Une question préalable se pose : quelle est donc la fonction des dirigeants d'un pays ? Sont-ils élus pour se soumettre aux cadres et aux structures existantes ou sont-ils élus parce qu'ils ont une vision d'avenir et qu'ils sont aptes à la défendre conformément au contrat qui les lie à ceux qui leur ont fait confiance ? Le comportement de nos dirigeants successifs depuis des décennies, qu'ils soient de droite ou de gauche, montre à quel point ceux-ci ont été incapables de s'émanciper des cadres existants et à quel point ils se sont pliés à ces cadres en reniant, sitôt élus, les engagements pris la veille. Cette constatation vaut pour l'Europe entière. Partout les modèles sociaux issus de l'histoire et qui étaient le résultat de longues luttes ouvrières ont ainsi été remis en cause.
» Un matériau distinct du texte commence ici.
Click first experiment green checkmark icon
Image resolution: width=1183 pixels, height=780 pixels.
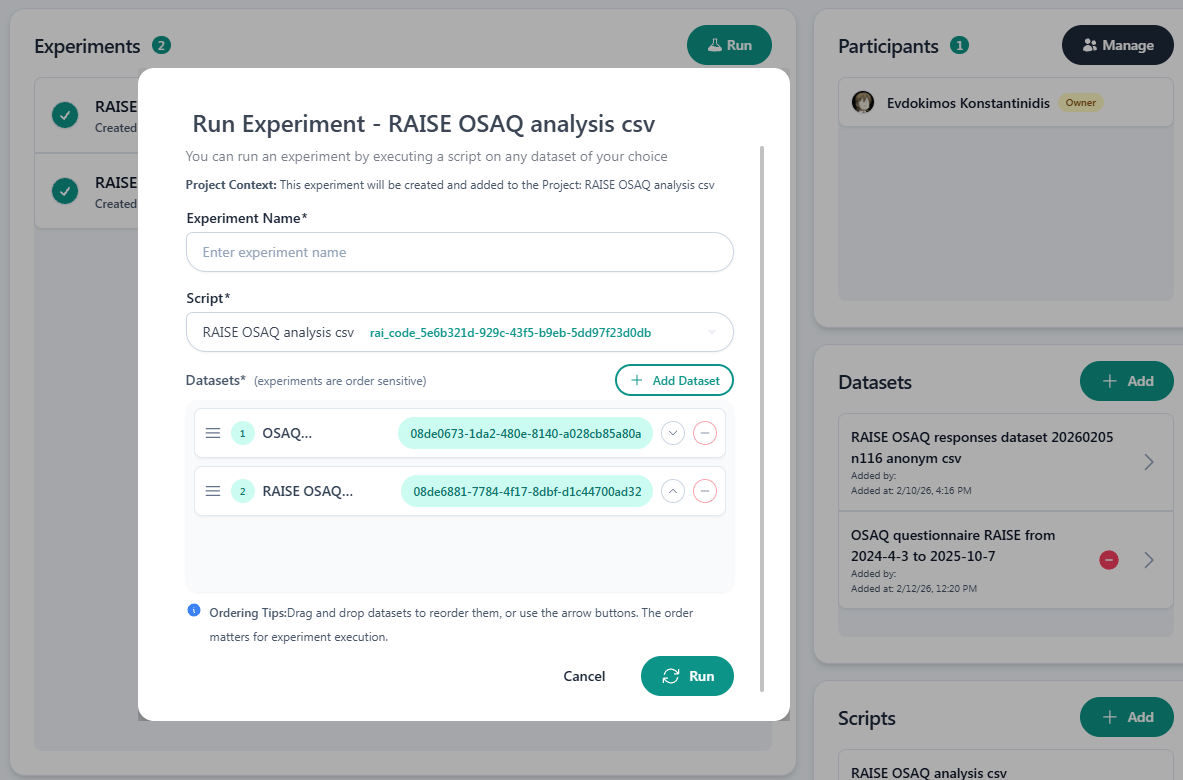pos(65,115)
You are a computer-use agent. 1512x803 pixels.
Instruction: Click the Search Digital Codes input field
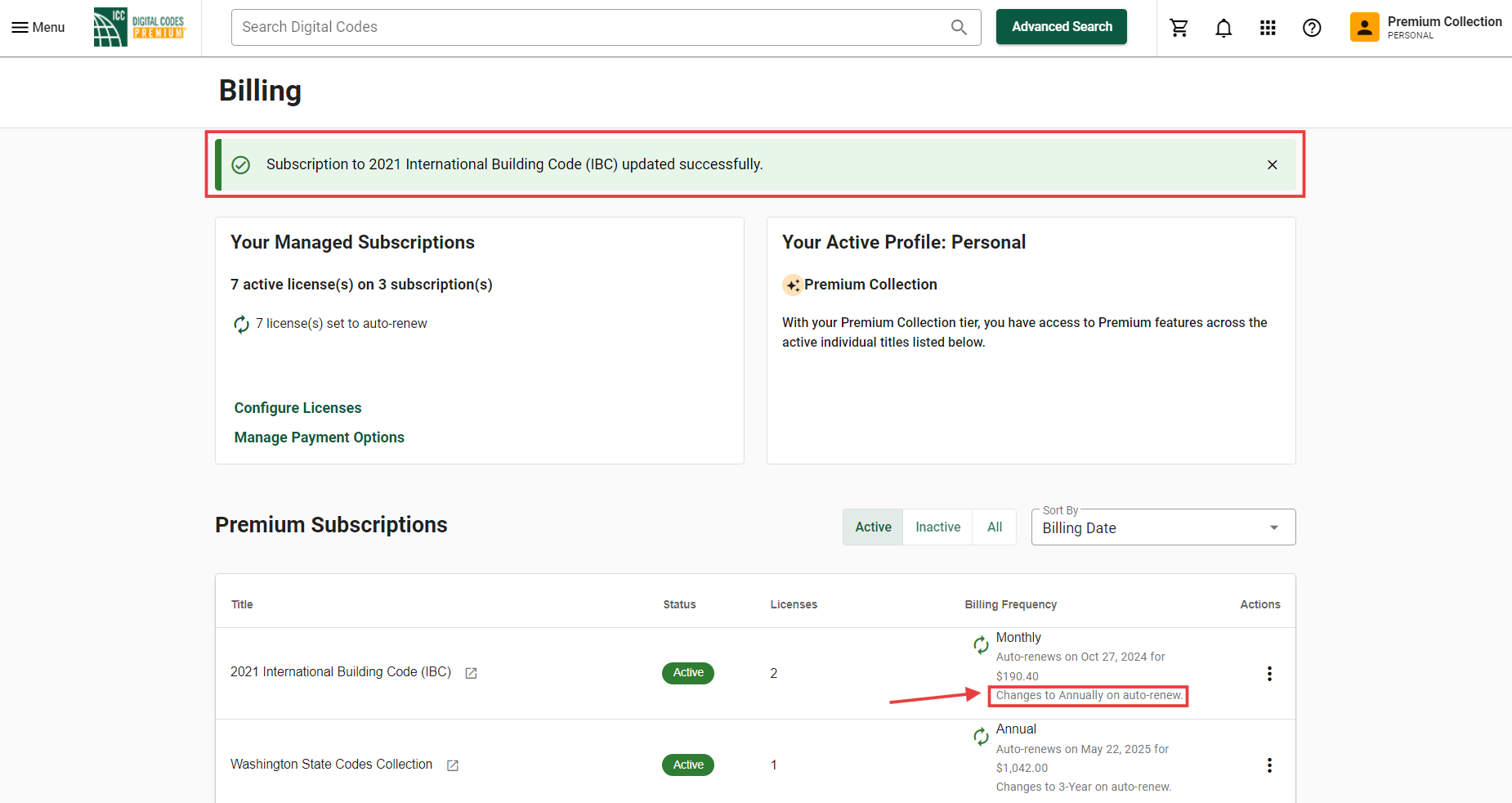point(588,27)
Il existe un modèle social français. Celui-ci a été très nettement défini par le Conseil National de la Résistance (CNR) en date du 15 Mars 1944. Les principes fondateurs du programme du CNR portaient d'une part sur le respect de la dignité humaine et d'autre part sur la construction d'un état social garantissant à tous une sécurité dans les domaines de la santé, du travail, des libertés et de la démocratie. C'est tout ceci qui a été fragilisé au fils des ans.
Lors de la négociation des premiers traités européens, lesquels sont à la source de la mise en place de l'Euro, François Mitterrand, alors conseillé par Jacques Delors (lui même assisté de François Hollande), voulait "clouer la main de l'Allemagne sur la table". En adoptant la monnaie unique, la France croyait "tenir" l'Allemagne et l'empêcher de faire cavalier seul au plan économique comme au plan politique.
En réalité, la France s'est clouée la main toute seule.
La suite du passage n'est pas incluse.